The 2007 amendments to the Food and Drug Law authorized the FDA to require submission of risk evaluation and mitigation plans (REMS) in connection of approval of a new drug or if new safety information arises regarding a marketed drug. The FDA has issued a draft guidance relating to these risk plans. (FDA Guidance) Over the last decade or more the FDA has suffered a series of safety embarrassments relating to approved drugs, in many cases necessitating removal of the drug from the market. This is the latest iteration of attempts to enhance safety monitoring.

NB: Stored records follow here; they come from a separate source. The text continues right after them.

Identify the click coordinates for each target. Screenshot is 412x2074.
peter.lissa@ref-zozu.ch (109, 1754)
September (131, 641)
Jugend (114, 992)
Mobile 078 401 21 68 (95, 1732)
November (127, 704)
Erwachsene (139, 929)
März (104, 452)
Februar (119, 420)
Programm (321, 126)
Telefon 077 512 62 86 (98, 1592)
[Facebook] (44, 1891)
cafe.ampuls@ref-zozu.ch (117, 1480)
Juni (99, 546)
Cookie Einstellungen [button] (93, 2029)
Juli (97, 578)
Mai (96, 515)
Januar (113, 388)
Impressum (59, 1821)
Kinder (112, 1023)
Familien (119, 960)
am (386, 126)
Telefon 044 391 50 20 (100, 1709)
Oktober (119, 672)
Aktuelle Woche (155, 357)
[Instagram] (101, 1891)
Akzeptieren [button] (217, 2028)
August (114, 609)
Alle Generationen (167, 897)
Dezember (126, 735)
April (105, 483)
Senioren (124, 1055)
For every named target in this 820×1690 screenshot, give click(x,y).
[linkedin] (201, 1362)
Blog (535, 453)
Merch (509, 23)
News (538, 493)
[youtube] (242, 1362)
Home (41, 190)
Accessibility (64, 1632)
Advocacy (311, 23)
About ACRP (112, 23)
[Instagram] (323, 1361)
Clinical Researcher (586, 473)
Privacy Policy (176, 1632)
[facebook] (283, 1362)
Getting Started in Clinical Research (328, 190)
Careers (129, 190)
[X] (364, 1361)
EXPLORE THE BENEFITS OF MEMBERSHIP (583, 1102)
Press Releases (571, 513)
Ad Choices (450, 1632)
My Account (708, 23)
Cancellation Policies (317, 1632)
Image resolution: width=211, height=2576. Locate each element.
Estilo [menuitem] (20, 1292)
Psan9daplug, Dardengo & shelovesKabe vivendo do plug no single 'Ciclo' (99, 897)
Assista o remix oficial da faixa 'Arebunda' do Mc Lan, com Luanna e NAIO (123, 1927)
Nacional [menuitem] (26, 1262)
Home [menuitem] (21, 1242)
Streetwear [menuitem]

REMS are basically an evolution of the RiskMAPs that the agency issued a guidance on in 2005. The intent is to require that when a drug has a potential safety issue, patients and prescribers are aware of the issue and the drug company is collecting and analyzing information to identify the extent that adverse events are actually occurring. Some have expressed concern that the FDA may become even slower in approving new drug applications, given the recent safety problems. The ability to use REMS may ameliorate excess caution on the part of the FDA or coming to agreement with the agency on a REMS may itself slow up the approval process.
Consumers and prescribers need to have confidence in the safety of drugs. REMS plans may help with that. This additional safety infrastructure will certainly provide opportunities for vendors to sell more clinical trial and data study services to drug and biotech companies.